- Неси еще сакэ. Но денег у нас нет.
Мне захотелось упиться, что называется, до потери сознания. "Значит, что получается? В глазах какого-то плюгавого типа Цунэко настолько жалка? Не достойна поцелуя мерзкой пьяни? Это уж слишком..." На меня словно обрушились все громы и молнии, я пил и пил (никогда еще не потреблял столько сакэ), совсем захмелел. Смотрел на Цунэко, она смотрела на меня, мы печально улыбались друг другу... А ведь и в самом деле измученная она и жалкая... Люди без гроша в кармане легко понимают друг друга. (И в то же время "сытый голодного не разумеет". Банальная истина, но до сих пор - одна из вечных драматических тем.) В груди как будто что-то всколыхнулось: Цунэко - родной мне человек... любимая... Во мне родилась любовь; пусть огонек очень слаб, но он вспыхнул во мне. Это я почувствовал первый раз в жизни...
Неожиданно подступила тошнота. Что было дальше, не помню. Нот так, до потери сознания, я напился тоже впервые в жизни.
Проснулся в комнате Цунэко. Она сидела у изголовья.
- "Конец деньгам - дружбе конец"... Я думала, то была шутка, а оказалось - нет. Долго ты не появлялся... Да и расстались мы в тот раз как-то уж очень... непонятно. А что, если... если мы будем жить на мой заработок? Нельзя?
- Нет.
Больше она ничего не сказала. А на рассвете ее губы прошептали: "умереть". Бедняжка... До чего она устала от жизни... Да ведь и я... Вечный страх перед людьми, бесконечное плутание по жизненным лабиринтам, безденежье, подполье, женщины, учеба - все это пронеслось в голове, и я понял: нет сил жить далее.
Я с легкостью принял ее предложение умереть вместе. Но тогда эти слова еще были лишены реальности, было в них что-то от игры.
Утром того же дня мы долго бродили по Асакуса. Попили молока в маленьком уютном кафе. Из рукава кимоно я вытащил кошелек, открыл его, чтобы достать денег и расплатиться, - в нем нашлось только три медные монеты. Мне стало... нет, не стыдно, - мне стало так невыносимо горько! В голове сразу же мелькнуло: в моей комнате нет ничего, кроме форменной одежды и одеяла, вкладывать больше нечего, разве лишь кимоно, в котором я сейчас хожу, да плащ... Вот она - реальность! И стало окончательно ясно, что жить я больше не в состоянии.

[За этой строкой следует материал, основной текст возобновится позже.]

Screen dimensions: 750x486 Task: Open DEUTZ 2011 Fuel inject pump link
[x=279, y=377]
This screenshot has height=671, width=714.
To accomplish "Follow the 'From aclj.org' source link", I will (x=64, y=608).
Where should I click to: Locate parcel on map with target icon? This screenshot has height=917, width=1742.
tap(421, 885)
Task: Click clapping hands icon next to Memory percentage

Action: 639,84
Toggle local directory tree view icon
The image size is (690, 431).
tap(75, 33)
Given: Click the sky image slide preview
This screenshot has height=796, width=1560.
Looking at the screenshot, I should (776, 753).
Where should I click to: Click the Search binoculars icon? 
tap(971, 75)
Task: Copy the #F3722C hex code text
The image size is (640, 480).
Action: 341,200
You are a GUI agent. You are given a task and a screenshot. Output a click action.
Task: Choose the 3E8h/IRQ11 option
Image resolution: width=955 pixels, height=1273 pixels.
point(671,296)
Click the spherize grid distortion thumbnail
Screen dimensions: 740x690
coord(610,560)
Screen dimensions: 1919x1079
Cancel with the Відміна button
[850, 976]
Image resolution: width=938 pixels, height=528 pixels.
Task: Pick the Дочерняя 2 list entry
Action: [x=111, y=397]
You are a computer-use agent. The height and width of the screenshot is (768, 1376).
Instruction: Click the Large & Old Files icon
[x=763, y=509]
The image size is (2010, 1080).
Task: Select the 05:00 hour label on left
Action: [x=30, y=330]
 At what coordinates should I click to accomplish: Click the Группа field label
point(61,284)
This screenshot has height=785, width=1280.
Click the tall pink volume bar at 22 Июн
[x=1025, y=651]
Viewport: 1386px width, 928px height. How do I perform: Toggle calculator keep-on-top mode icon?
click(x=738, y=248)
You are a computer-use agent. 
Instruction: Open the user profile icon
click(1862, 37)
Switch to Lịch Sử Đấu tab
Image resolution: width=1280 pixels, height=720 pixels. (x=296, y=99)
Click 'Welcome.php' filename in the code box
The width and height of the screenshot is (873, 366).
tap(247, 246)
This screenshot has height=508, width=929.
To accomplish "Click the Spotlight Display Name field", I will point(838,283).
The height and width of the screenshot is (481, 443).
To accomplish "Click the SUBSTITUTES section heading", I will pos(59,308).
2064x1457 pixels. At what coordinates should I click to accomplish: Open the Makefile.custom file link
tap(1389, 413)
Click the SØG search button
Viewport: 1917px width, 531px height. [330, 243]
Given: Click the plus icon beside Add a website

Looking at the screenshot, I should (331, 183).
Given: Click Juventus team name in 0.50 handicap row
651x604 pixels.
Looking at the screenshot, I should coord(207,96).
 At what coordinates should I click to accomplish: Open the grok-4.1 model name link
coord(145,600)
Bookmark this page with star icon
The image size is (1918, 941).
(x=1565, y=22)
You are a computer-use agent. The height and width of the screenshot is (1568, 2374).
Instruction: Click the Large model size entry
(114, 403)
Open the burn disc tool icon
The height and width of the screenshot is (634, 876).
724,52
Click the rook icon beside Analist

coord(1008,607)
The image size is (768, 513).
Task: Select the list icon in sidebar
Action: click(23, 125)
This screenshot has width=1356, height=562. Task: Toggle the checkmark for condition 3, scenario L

Раскрыв кошелек, я замешкался. Подошла Цунэко, заглянула и него:
- Больше ничего нет?
Ничего особенного в ее голосе не было, но слова эти невыносимой болью отозвались в груди, впервые мне было так больно и от слов и от самого голоса любимого человека... Да, ничего. Ничего нет. Только три монеты... Это совсем не деньги. Никогда я еще не чувствовал· себя настолько униженным. Такой позор вынести невозможно. Как-никак в то время я был членом состоятельной семьи... И тут... И тут я почувствовал реальный смысл слов "умрем вместе". И решился...
Вечером того же дня мы оказались в Камакура, и море приняло нас...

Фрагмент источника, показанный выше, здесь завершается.